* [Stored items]
+++++
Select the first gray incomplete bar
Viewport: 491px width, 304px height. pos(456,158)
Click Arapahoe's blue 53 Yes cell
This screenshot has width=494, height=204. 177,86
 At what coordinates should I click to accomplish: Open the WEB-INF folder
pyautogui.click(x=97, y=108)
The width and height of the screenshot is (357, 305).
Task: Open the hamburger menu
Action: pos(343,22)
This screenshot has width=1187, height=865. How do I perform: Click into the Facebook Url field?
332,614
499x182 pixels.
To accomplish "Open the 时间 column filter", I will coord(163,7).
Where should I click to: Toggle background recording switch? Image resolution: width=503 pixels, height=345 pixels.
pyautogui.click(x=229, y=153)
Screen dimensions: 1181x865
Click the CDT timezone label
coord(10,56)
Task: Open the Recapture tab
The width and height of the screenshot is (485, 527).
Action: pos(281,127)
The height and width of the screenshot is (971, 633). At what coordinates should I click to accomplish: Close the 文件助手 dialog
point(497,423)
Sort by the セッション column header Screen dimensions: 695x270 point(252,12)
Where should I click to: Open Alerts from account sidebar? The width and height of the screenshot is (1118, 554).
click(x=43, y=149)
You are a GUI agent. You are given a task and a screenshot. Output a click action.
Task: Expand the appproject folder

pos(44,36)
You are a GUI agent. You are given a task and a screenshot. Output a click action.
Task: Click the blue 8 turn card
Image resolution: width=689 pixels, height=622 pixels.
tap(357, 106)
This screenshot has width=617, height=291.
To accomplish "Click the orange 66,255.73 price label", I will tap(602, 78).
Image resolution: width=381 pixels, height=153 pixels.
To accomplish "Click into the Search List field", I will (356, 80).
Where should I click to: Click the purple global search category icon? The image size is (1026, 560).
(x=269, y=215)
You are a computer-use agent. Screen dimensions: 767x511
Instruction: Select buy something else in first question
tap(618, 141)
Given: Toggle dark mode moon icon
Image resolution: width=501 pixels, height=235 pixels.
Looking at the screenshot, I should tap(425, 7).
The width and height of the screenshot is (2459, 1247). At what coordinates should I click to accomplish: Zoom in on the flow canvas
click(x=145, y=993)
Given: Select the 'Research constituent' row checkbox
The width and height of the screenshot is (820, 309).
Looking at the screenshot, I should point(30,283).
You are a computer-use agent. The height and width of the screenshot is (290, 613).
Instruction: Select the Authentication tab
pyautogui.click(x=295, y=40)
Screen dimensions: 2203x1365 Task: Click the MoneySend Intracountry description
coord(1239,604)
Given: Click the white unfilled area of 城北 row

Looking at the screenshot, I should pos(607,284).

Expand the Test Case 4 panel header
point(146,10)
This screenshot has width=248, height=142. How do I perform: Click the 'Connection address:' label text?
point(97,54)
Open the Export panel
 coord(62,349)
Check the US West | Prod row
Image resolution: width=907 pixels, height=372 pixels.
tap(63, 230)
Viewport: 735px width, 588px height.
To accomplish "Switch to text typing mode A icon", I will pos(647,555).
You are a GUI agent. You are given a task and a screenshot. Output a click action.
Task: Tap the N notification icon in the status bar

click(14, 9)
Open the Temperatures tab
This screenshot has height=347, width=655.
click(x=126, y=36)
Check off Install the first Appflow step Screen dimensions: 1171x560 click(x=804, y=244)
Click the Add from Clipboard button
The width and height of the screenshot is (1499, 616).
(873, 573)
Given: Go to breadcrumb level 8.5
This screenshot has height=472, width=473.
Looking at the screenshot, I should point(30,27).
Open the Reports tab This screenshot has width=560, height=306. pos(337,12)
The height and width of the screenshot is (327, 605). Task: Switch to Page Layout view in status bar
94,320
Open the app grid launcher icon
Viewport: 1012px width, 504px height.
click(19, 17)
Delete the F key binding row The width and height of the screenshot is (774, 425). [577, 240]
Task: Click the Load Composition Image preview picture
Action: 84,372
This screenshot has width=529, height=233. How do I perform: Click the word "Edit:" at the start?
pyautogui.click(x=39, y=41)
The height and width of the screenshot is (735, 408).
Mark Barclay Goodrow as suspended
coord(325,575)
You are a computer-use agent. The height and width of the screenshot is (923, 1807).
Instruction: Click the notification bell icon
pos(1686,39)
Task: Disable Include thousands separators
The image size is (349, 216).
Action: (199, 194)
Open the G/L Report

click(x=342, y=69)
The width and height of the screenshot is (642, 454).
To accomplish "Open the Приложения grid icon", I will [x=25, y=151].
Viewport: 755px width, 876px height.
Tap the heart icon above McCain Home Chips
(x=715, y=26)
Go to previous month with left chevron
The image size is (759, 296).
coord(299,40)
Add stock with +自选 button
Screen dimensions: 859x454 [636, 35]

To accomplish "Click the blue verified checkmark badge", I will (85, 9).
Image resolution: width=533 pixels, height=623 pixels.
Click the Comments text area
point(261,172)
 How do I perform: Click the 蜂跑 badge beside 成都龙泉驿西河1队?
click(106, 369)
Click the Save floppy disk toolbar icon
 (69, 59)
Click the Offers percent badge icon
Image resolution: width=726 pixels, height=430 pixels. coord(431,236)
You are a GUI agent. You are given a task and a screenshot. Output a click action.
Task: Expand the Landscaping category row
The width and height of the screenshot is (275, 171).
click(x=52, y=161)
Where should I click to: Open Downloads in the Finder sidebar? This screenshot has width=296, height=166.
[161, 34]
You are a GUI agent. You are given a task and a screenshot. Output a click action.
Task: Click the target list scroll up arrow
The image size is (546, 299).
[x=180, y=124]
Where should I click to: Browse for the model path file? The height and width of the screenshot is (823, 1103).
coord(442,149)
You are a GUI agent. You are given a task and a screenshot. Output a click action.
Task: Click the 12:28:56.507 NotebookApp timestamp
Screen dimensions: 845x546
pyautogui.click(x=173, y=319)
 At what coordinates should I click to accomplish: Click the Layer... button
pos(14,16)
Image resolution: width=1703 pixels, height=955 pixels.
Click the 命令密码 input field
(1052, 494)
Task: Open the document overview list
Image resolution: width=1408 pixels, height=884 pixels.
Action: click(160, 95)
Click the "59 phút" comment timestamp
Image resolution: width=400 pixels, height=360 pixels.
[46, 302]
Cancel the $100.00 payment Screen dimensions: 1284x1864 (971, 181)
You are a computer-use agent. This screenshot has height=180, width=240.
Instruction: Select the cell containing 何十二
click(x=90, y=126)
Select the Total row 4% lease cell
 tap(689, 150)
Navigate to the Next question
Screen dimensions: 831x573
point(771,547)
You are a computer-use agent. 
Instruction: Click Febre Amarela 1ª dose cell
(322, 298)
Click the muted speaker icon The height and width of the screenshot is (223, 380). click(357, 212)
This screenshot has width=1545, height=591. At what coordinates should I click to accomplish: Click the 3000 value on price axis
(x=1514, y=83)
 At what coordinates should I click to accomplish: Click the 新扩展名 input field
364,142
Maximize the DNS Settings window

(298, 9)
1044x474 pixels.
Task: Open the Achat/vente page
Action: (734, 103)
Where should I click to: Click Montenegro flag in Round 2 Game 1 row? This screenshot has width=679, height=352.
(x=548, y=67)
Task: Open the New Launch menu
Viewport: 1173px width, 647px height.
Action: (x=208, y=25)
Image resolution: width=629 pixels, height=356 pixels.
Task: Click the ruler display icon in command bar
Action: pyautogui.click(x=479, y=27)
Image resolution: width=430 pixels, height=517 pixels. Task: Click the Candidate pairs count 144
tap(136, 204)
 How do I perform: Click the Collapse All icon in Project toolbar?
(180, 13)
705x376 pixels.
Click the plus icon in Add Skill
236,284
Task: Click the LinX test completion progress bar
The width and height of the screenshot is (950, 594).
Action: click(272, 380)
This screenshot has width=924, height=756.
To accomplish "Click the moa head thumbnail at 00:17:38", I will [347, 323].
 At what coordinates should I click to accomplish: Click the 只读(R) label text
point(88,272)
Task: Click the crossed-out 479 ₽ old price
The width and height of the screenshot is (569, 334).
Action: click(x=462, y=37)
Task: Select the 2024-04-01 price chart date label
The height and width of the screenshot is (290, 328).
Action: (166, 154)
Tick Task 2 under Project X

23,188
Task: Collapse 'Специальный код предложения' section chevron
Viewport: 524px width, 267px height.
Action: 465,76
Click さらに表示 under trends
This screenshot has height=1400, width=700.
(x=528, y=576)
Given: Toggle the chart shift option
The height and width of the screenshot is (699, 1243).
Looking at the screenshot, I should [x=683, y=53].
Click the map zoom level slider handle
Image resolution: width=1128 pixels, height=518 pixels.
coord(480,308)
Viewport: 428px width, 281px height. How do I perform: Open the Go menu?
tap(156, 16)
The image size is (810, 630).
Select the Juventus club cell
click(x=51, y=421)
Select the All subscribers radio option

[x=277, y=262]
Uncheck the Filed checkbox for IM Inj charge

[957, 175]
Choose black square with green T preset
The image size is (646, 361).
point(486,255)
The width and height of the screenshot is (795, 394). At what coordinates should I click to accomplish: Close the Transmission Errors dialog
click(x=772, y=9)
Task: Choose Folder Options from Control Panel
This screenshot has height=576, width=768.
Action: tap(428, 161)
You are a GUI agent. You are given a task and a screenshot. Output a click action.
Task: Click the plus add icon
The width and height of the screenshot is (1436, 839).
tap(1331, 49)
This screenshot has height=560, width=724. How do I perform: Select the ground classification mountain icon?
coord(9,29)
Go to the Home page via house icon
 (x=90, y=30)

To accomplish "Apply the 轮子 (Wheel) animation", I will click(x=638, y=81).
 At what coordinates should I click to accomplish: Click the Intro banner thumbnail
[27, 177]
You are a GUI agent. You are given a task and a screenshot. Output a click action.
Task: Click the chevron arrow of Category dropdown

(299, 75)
+++++
* [Exercise objective]
Give only the number of lines above holding "computer".

* [Answer space]
5